Introduction: Hematologic response, particularly complete remission (CR), is the goal of therapy and predicts survival in light chain (AL) amyloidosis patients. Therefore, CR is an endpoint in clinical trials, such as the ANDROMEDA study that showed that the addition of daratumumab to cyclophosphamide, bortezomib (B) and dexamethasone improved the rate of CR. However, it is not clear if baseline disease biomarkers can predict CR achievement and its duration. Gustine et al. recently investigated factors influencing the attainment and maintenance of CR in AL patients who received autologous stem cell transplant (ASCT). However, only a minority of AL patients receive ASCT. Herein we attempt to identify biomarkers able to predict achievement and maintenance of CR in AL patients treated with non-transplant chemotherapy.

Methods: The prospectively maintained database of the Pavia Center was searched for patients who received upfront non-transplant chemotherapy from January 2004 to December 2020. Hematologic response was assessed 6 months after first-line therapy initiation according to the International Society of Amyloidosis (ISA) criteria.
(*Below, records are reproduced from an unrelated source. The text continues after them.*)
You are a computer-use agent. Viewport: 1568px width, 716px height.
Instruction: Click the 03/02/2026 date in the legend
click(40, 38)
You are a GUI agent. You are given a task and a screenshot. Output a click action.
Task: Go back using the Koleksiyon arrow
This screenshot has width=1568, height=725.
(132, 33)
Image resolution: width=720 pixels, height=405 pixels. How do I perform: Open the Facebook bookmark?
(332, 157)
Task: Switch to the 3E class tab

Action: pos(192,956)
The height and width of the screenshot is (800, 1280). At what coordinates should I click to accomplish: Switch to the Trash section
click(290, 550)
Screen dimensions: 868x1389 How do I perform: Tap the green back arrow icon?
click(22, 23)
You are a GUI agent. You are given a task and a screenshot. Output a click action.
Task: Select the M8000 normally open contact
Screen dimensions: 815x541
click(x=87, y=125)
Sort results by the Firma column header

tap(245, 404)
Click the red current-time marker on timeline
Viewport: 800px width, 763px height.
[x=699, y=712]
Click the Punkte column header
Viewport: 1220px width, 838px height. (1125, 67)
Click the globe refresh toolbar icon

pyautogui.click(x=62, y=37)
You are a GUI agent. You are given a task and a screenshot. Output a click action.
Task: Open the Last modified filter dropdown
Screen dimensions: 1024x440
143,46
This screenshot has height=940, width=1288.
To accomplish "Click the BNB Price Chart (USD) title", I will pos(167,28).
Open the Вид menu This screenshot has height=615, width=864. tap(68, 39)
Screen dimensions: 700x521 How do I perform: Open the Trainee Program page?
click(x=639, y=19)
In patients who achieved CR, relapse was defined as the detection of the monoclonal protein at serum and/or urine immunofixation and/or an abnormal FLC ratio [with involved FLC (iFLC) higher than uninvolved FLC]. Duration of CR (DOR-CR) was defined as the time from the achievement of CR to relapse. The following variables were assessed by logistic regression analysis as possible prognostic factors for CR: age, sex, NT-proBNP, troponin I, alkaline phosphatase, percentage of bone marrow plasma cell (BMPC), light chain isotype and difference between iFLC and uninvolved free light chain (dFLC), B-based regimen. Receiver operator characteristic analyses were used to derive best cut-offs of evaluated factors for achievement of CR. Cox models were fitted to compute hazard ratios (HR) and 95% confidence intervals (CI) for DOR-CR and OS for BMPC, B-exposure, and baseline and post-treatment dFLC and iFLC.

Results: A total of 942 patients were included with 160 (17%) in hematologic CR. Of all the assessed variables, only dFLC and BMPC were identified as predictors of CR. The dFLC and BMPC cut-offs best predicting CR were 130 mg/L and 13% respectively. Because BMPC and dFLC were weakly correlated (R2= 0.04) we included both variables in a single multivariate model, that showed dFLC> 130 mg/L (odds ratio [OR] 0.65, CI 95% 0.43-0.96, P=0.034) and BMPC> 13% (OR 0.59, CI 95% 0.38-0.91, P=0.019) independently predicted CR attainment. Treatment with B-based regimen was positively related to CR achievement and was not able to modify the predicting ability of dFLC and BMPC. In patients with dFLC above or below the cut-off, CR were 13% and 21%, respectively (P<0.001). While in patients having BMPC above or below the threshold CR was obtained in 11% and 20% of cases, respectively (P<0.003). In the subset of transplant eligible patients (N=179, 19%) who did not receive ASCT, only dFLC> 130mg/L was associated with a lower rate of CR (OR 0.39, CI 95% 0.17-0.86, P=0.019), while BMPC> 13% was not (P=0.228). Median OS of patients achieving a CR was 12.1 years (CI 95% 10.3-16.6) with a median follow-up of living patients of 8.5 years (CI 95% 7.5-18.1). Median DOR-CR was 9.4 years (CI 95% 5.9-11.3). By univariate analysis, the only variable that predicts DOR-CR was post-treatment dFLC< 10mg/L (HR 0.52, CI 95% 0.28-0.95, P=0.035). Moreover, DOR-CR was not influenced by the use of B-based regimen (P=0.281).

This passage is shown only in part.